Task input:
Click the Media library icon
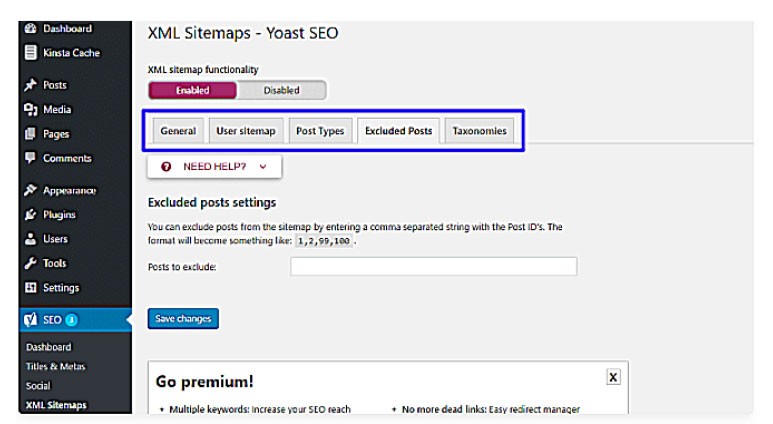Screen dimensions: 773x424 30,110
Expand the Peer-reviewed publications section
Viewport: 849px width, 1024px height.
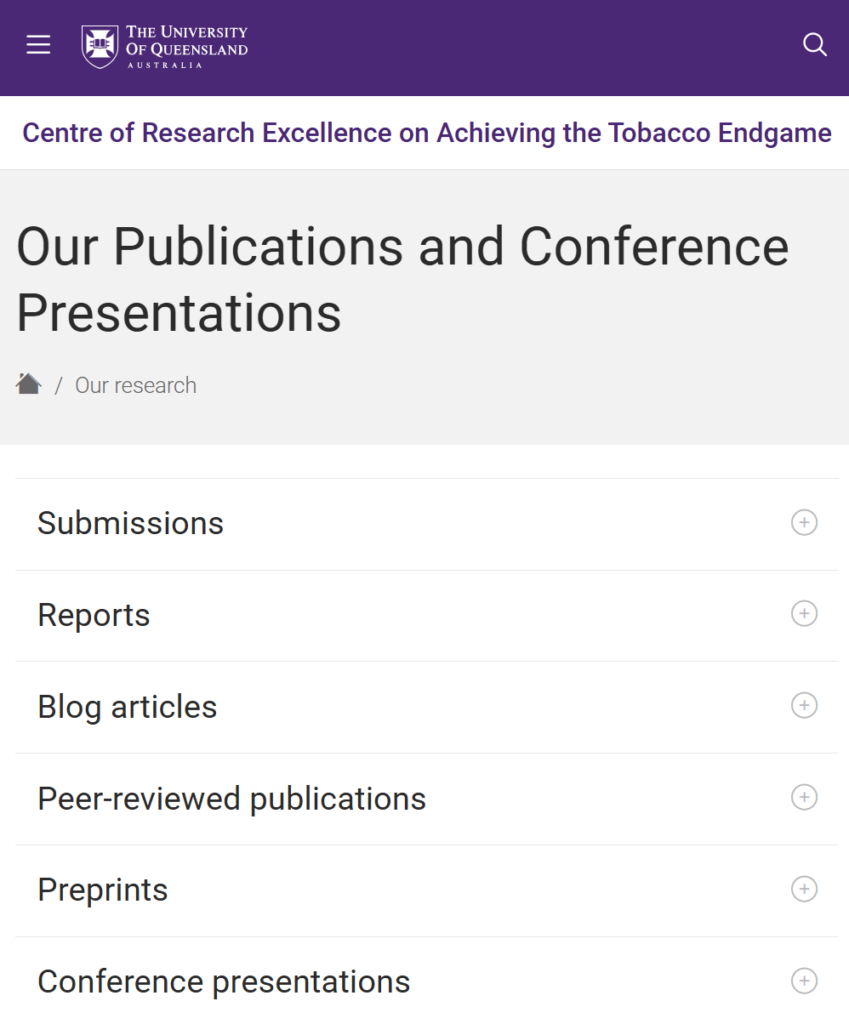(x=427, y=799)
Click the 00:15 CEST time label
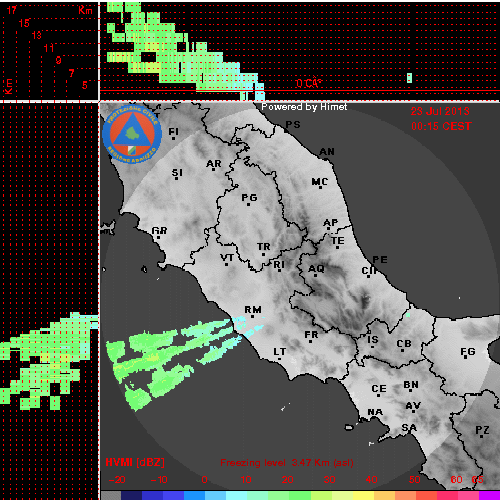Screen dimensions: 500x500 coord(441,126)
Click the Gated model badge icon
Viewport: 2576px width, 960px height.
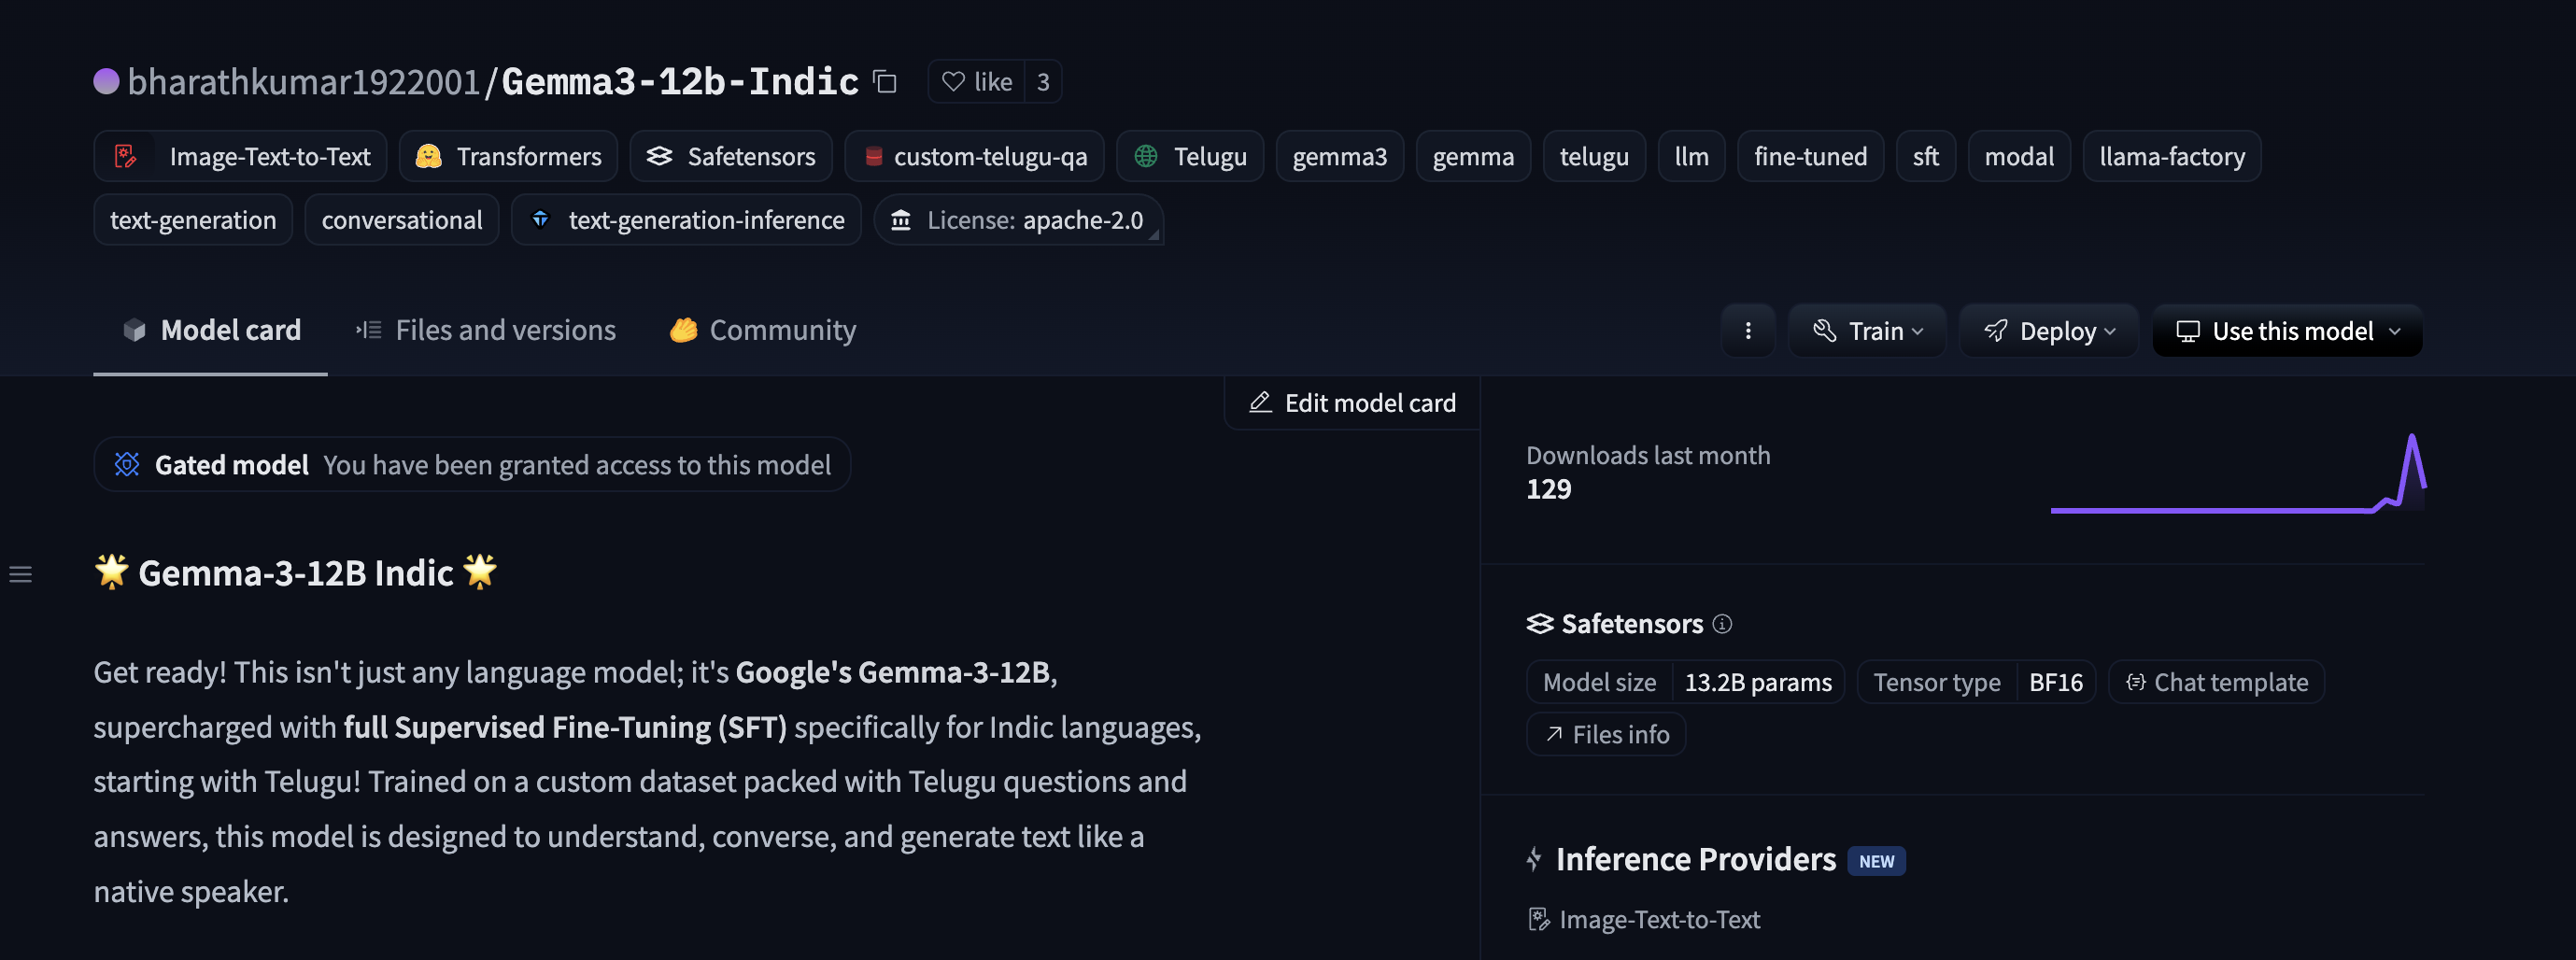[x=127, y=464]
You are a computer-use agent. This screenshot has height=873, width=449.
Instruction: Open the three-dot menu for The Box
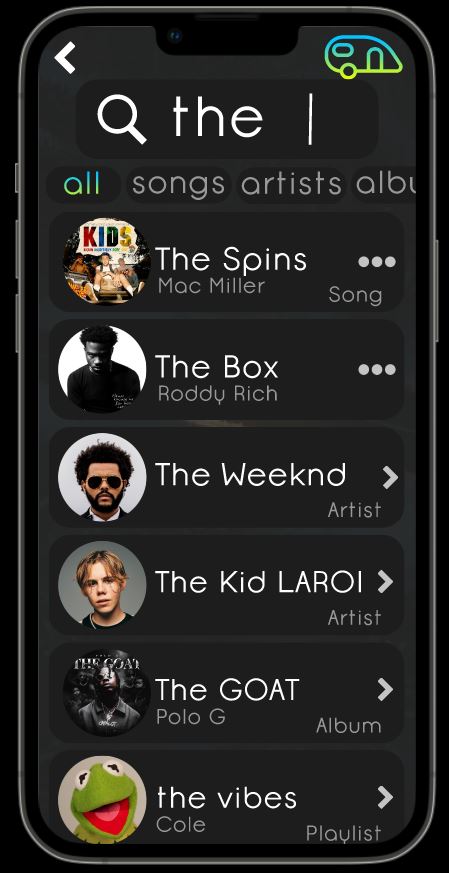tap(377, 369)
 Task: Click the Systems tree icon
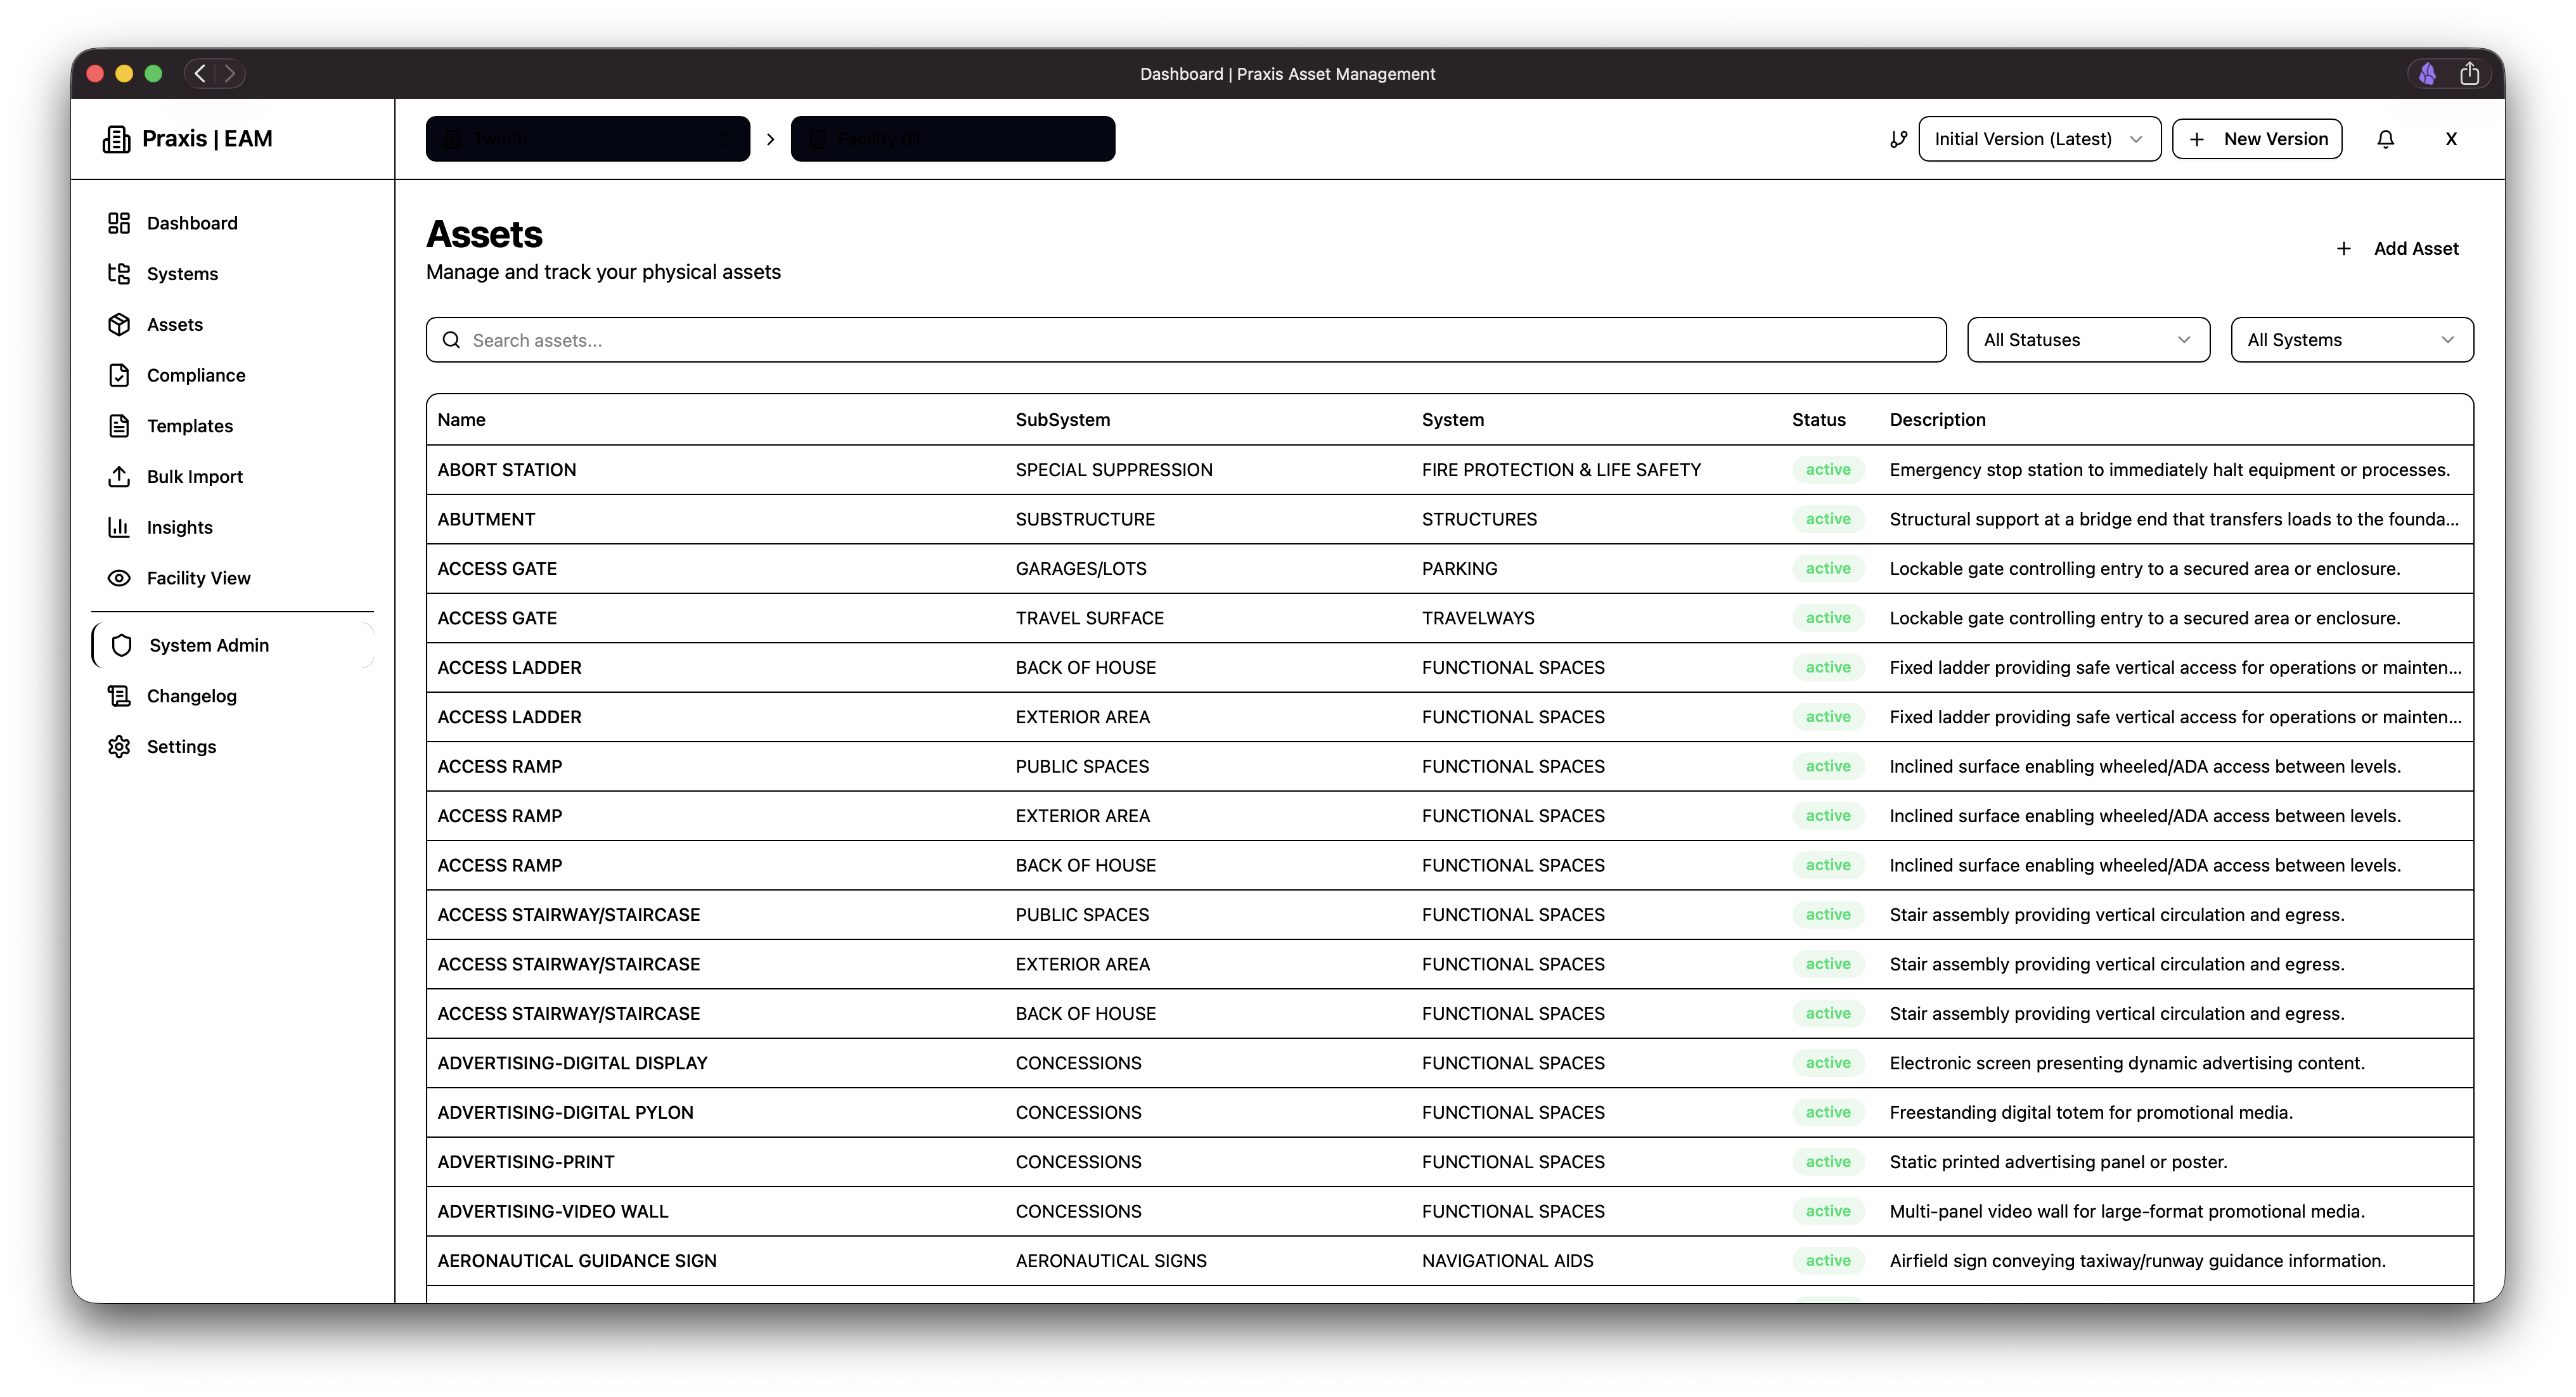pyautogui.click(x=119, y=274)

Work instructions:
Copy every line of the rows above word for word, omitting the pictures.

Solution:
Click the Media library icon
Screen dimensions: 773x424 30,110
Expand the Peer-reviewed publications section
Viewport: 849px width, 1024px height.
(x=427, y=799)
Click the 00:15 CEST time label
Screen dimensions: 500x500 coord(441,126)
Click the Gated model badge icon
Viewport: 2576px width, 960px height.
[x=127, y=464]
You are a computer-use agent. This screenshot has height=873, width=449.
Instruction: Open the three-dot menu for The Box
tap(377, 369)
 Task: Click the Systems tree icon
pyautogui.click(x=119, y=274)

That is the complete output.